Таксист хихикнул. Столь непрофессиональное поведение плеснуло бензина в пламя, сжигавшее меня изнутри.
— Может, нам говорить погромче? — рявкнул я.
— Виноват, начальник. Не обижайтесь. Сами понимаете, затычки в уши не сунешь.
— Так суньте туда ногу!
— Не обижайтесь, начальник, — повторил он успокаивающим тоном, и я умолк.
Барышня Серебряная последовала моему примеру. Мы стремительно мчались по набережной, и вскоре таксист включил радио. Какая-то западная станция для полуночников все еще передавала джаз. Саксофоны, дикие, необузданные, такие, какие нравились кофейной розе. Мы петляли по спящему Подоли, торопясь к Панкрацу, и добрались наконец до улицы Девятнадцатого ноября.
На углу роковой улицы барышня Серебряная вышла. Подол у нее полез вверх, коленки послали эротический сигнал. Я заплатил таксисту и потребовал всю сдачу до последнего геллера. Впрочем, таксист отнесся к этому с юмором:
— Ни пуха, начальник!
Я обернулся. Барышня Серебряная оправляла платье вдоль боков. Она стояла там, словно обнаженная статуя, как раз возле той самой темной витрины, и я видел ее и со спины тоже. Вырез открывал узенькую тропку позвоночника и спускался чуть ли не до поясницы, где, как я помнил по пляжу, у барышни Серебряной были две заманчивые ямочки.
Я шагнул к ней.
— Сегодня, — голос у меня дрогнул от волнения, — сегодня я не буду вставать перед вами на колени.
— Не будете?
— Не буду.
За голые руки я притянул ее к себе.
— Ленка, — пробормотал я, сразу, без всякой подготовки перейдя к сути. — Ленка! Я люблю вас, черт побери! Я от вас сам не свой!

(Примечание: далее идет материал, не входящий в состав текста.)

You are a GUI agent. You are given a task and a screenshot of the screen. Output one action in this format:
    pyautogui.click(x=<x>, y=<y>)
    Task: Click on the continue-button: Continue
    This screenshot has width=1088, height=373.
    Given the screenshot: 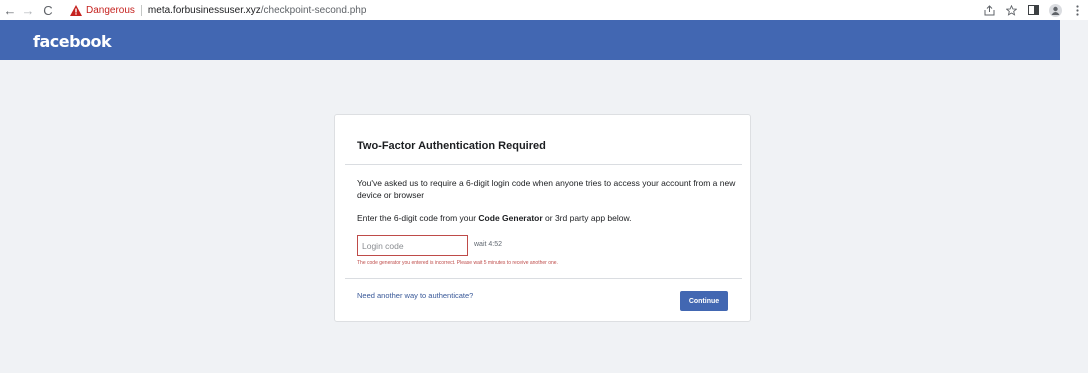 What is the action you would take?
    pyautogui.click(x=704, y=301)
    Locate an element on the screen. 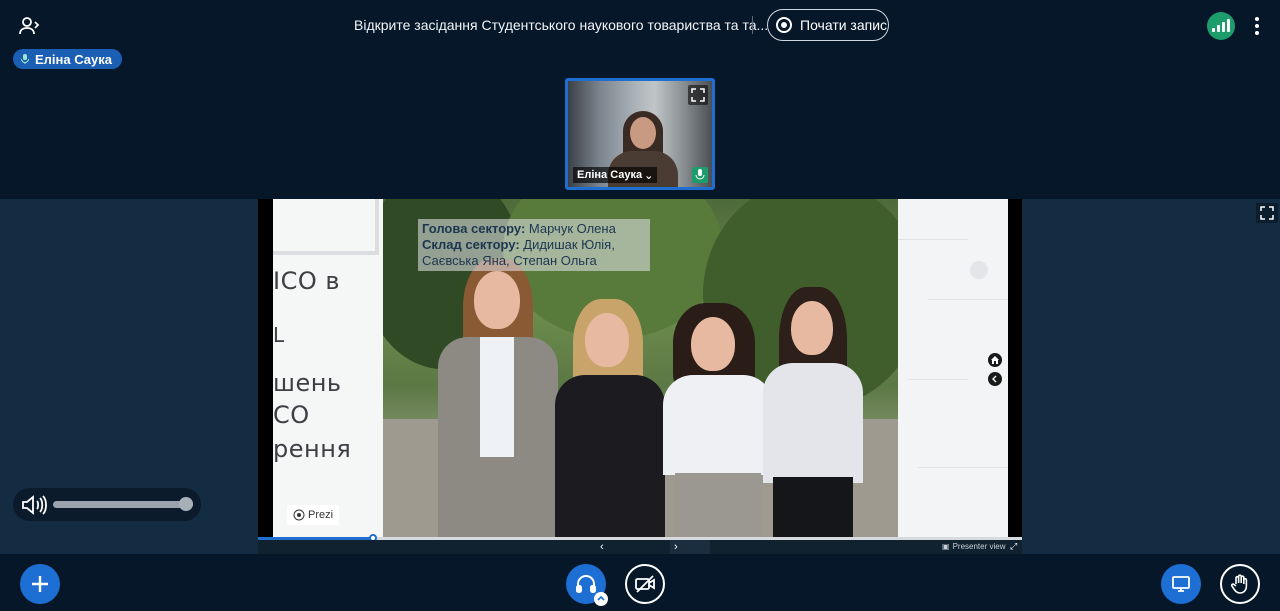  slide-text-line: ICO в is located at coordinates (306, 281).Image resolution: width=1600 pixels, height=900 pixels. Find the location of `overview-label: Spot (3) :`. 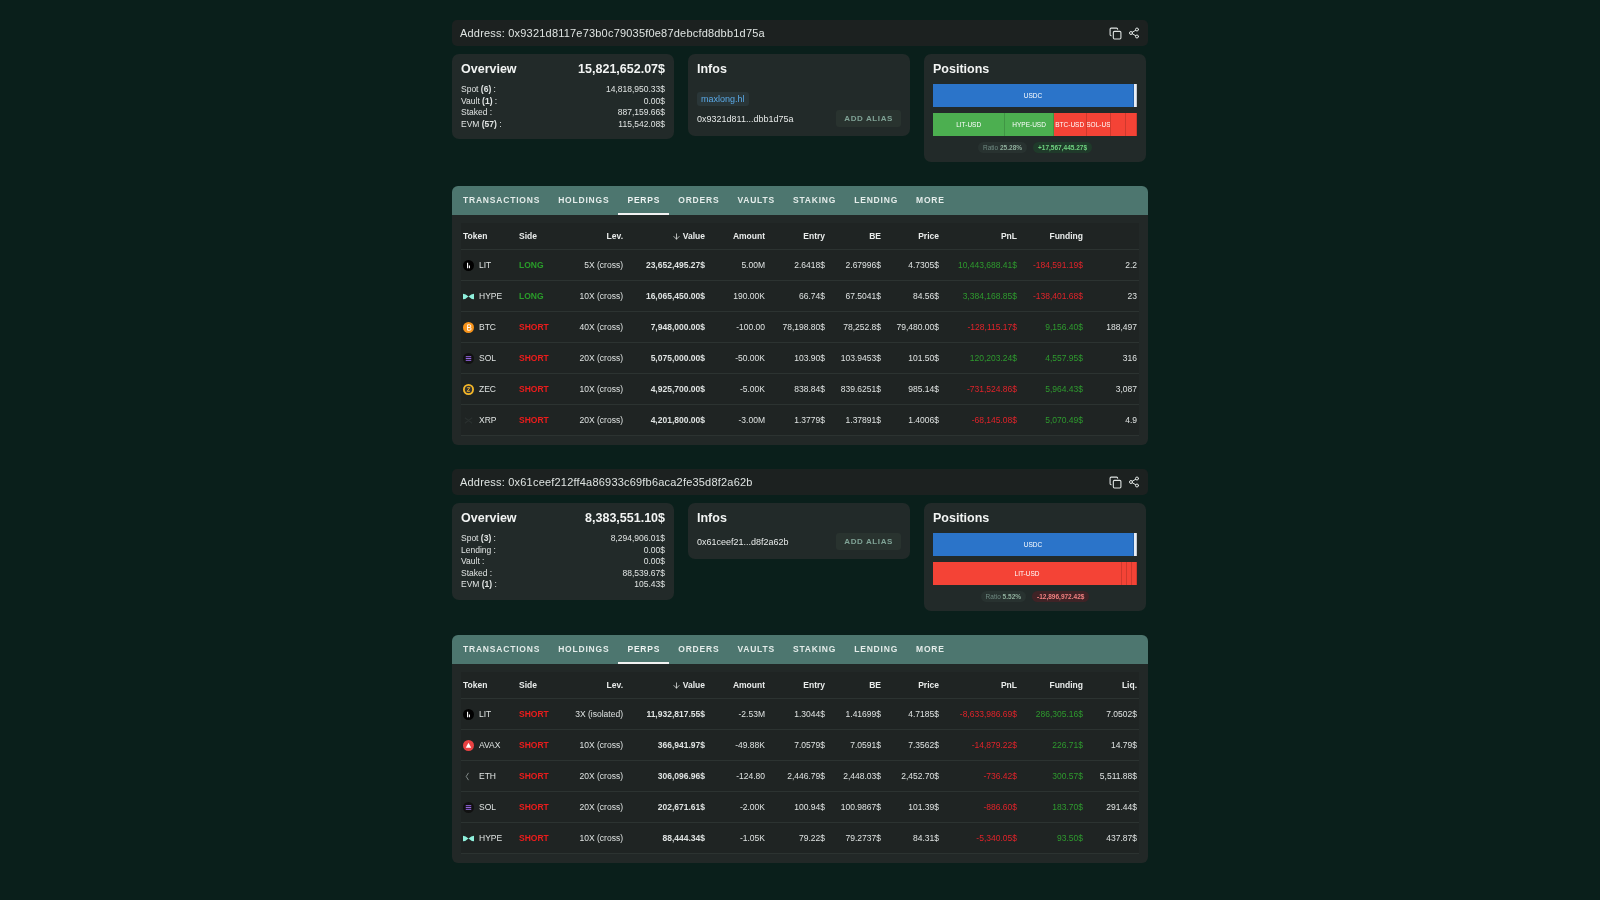

overview-label: Spot (3) : is located at coordinates (478, 539).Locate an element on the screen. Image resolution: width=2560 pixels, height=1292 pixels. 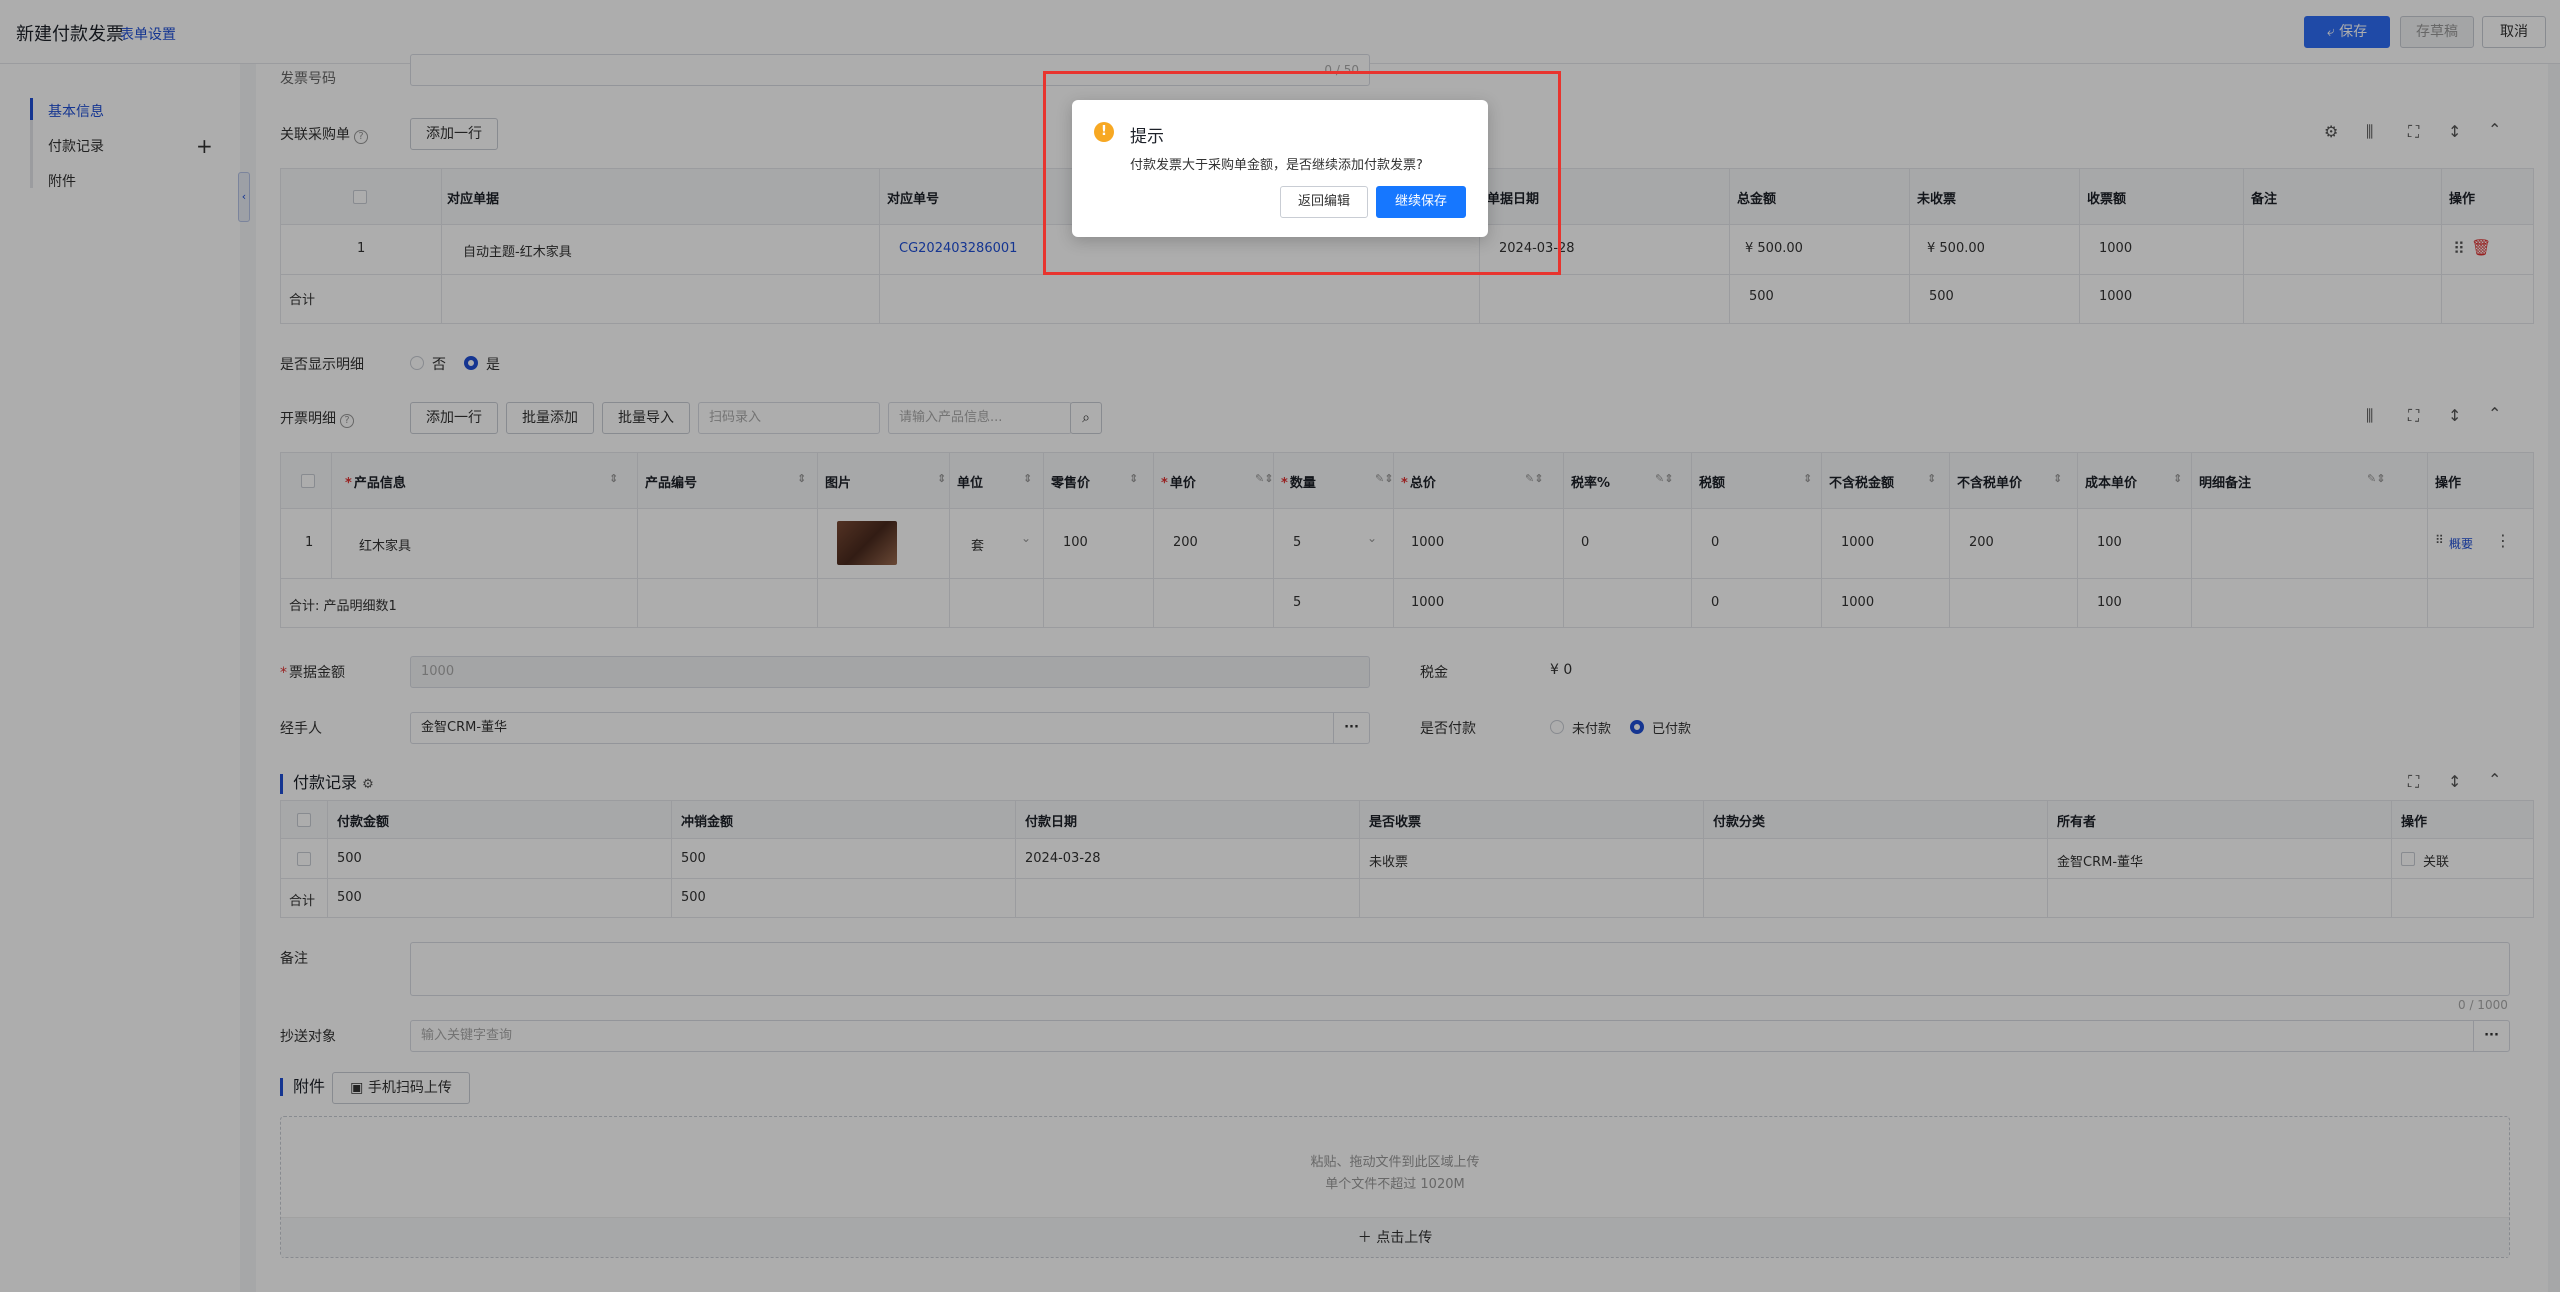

Я обнял ее. Под тонкой комбинацией ощущалась ни с чем не сравнимая сладость юных грудей. Желание грубо отшвырнуло рассудок, опыт, абсолютно все в далекий угол. Я прижал ее к себе и попытался поцеловать. Это была уже третья наша с ней лунная ночь.
Но девушка вывернулась — одно плечо полностью обнаженное, гладкое, горячее, бархатное. Я снова бросился на нее.